Le mani di Jace erano strette ai suoi fianchi. «La nostra unica possibilità per cosa?»
«Per poter continuare a vederci. Perché altrimenti non potremo più stare vicini, nemmeno nella stessa stanza. E io non potrei sopportarlo. Preferisco averti nella mia vita anche solo come un fratello, piuttosto che non averti affatto.»
«E io dovrei starmene seduto a guardare mentre tu esci con altri ragazzi e t'innamori di qualcun altro e ti sposi...?» Gli si indurì la voce. «E nel frattempo, guardando te, morirei un po' ogni giorno.»
«No. Per allora non te ne importerà più nulla» replicò Clary. Ma si chiese, mentre parlava, se lei avrebbe potuto sopportare l'idea di un Jace a cui non importava. Non aveva mai pensato così in là nel tempo.
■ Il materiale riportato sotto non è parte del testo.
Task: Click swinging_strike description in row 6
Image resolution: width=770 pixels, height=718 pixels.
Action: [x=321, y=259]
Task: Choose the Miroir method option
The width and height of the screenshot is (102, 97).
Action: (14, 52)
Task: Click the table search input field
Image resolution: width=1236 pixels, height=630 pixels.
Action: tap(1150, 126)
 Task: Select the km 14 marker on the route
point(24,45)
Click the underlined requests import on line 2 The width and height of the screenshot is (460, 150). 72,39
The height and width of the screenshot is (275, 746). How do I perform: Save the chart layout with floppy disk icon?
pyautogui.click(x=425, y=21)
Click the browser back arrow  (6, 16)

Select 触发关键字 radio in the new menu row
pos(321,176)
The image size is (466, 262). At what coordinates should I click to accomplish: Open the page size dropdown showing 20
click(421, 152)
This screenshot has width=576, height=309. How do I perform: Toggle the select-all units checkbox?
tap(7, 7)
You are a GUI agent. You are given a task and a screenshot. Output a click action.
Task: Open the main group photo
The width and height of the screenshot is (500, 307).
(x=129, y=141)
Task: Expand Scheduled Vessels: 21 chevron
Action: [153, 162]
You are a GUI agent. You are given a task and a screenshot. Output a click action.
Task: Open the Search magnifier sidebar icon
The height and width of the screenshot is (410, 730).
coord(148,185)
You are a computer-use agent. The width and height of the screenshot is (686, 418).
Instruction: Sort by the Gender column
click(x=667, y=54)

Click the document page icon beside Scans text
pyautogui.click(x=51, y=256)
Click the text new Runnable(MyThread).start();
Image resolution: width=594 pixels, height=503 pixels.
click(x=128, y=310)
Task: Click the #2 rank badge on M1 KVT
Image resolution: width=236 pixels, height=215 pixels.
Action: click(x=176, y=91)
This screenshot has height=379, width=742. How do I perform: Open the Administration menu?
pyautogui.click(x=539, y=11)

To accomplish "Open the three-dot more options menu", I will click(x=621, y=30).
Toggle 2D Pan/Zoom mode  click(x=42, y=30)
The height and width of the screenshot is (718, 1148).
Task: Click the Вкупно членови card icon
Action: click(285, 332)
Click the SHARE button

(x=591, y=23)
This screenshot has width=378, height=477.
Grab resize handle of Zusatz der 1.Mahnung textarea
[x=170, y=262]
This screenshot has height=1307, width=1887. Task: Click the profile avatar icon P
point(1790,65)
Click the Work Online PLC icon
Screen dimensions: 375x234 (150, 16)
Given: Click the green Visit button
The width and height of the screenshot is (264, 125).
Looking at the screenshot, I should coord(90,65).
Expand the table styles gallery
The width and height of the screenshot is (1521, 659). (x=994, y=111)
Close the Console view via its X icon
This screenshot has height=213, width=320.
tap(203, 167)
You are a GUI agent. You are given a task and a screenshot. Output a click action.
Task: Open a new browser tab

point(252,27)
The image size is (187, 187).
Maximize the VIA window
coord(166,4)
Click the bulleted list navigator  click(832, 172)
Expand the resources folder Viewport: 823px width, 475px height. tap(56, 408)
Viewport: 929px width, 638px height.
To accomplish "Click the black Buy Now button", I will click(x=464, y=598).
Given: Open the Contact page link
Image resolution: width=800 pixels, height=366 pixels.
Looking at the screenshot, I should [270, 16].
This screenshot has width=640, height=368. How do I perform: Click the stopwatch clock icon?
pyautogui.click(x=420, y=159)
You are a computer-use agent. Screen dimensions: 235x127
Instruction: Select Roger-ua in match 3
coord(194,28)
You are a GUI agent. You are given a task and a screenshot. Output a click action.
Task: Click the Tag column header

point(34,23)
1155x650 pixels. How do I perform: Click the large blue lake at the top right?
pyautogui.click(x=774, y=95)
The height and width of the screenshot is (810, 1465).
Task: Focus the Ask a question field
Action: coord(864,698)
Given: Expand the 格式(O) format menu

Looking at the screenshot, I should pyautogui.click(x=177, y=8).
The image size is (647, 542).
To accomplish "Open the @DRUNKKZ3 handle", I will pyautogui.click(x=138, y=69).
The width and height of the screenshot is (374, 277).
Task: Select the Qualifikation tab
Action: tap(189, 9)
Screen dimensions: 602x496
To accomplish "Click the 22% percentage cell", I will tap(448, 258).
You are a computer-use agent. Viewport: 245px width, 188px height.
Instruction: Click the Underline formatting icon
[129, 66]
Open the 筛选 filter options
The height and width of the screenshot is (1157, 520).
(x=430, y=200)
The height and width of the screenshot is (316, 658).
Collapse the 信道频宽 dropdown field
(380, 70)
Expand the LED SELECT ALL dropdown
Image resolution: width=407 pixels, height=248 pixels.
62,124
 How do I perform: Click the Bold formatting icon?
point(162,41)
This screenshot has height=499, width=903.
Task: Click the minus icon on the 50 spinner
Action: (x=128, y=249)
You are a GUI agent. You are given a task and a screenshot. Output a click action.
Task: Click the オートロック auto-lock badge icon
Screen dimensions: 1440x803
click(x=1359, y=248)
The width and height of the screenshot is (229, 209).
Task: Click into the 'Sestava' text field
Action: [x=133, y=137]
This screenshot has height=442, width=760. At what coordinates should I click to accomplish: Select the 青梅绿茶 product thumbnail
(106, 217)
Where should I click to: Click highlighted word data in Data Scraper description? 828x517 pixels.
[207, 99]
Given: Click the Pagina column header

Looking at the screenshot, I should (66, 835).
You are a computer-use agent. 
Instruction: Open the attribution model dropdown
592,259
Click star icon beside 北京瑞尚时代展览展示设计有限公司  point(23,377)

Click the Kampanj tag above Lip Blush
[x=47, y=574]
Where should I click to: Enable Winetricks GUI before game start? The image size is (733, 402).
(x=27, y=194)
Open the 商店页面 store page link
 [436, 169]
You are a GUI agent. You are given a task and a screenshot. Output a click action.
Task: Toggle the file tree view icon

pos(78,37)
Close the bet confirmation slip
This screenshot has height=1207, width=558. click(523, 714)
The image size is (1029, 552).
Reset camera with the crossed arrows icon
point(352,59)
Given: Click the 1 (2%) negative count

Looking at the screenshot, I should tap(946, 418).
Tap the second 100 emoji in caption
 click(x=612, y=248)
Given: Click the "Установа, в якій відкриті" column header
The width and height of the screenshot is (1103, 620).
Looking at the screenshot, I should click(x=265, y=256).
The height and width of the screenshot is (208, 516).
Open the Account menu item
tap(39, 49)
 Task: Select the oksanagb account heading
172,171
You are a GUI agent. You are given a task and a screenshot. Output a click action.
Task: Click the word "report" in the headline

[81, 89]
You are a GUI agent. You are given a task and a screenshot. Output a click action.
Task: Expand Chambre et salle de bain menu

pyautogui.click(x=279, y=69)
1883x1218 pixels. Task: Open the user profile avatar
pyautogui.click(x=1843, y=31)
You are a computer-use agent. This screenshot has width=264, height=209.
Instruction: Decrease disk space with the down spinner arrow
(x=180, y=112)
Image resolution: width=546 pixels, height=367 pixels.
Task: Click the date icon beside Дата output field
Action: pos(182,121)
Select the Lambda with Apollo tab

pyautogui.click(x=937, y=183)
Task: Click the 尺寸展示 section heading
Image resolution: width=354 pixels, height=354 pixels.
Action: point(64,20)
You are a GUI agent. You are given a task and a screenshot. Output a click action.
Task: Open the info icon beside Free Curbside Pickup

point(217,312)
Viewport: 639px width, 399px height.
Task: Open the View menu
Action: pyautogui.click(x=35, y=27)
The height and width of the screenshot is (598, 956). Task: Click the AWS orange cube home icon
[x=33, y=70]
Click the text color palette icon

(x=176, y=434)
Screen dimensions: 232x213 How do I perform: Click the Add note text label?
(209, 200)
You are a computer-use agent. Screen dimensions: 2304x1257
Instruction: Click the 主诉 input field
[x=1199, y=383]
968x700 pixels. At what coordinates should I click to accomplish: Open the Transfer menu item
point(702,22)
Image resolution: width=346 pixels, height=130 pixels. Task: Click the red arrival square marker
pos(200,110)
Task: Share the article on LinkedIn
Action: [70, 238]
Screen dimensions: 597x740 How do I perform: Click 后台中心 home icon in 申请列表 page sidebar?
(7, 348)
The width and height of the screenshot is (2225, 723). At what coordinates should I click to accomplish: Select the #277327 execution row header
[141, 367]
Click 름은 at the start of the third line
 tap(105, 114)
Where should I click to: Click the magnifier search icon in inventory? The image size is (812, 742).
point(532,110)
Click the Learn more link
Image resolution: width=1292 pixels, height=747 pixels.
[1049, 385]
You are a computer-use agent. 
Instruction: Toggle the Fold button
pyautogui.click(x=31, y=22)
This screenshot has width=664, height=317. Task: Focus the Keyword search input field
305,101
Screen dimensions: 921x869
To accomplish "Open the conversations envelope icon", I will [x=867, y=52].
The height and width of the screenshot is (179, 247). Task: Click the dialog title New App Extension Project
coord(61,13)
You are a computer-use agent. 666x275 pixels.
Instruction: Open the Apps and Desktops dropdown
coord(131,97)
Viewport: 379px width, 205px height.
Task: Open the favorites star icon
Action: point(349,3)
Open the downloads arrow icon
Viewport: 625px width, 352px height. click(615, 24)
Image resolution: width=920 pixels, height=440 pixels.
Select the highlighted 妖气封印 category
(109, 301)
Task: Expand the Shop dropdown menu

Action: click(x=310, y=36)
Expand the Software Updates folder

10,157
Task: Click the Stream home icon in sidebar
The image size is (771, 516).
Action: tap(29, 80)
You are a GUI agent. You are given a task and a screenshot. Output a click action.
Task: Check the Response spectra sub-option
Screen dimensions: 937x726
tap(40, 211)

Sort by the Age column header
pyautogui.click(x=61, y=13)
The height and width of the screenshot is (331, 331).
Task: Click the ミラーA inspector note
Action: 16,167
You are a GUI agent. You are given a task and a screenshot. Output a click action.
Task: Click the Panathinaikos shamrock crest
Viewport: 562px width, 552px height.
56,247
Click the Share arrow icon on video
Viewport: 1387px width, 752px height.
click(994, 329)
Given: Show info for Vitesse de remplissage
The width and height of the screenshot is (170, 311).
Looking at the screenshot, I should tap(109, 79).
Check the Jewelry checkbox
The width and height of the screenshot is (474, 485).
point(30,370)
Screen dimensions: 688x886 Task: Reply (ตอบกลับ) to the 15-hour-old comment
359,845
Quando cercò di immaginare se stessa che guardava Jace che si innamorava di un'altra e la sposava, non riuscì nemmeno a figurarselo, non vide niente se non un tunnel nero e vuoto, davanti a lei, che si allungava all'infinito. «Ti prego. Se non diciamo niente... se fingiamo...»
«È impossibile fingere» disse Jace con assoluta chiarezza. «Io ti amo e ti amerò fino alla morte e, se c'è una vita dopo la morte, ti amerò anche allora.»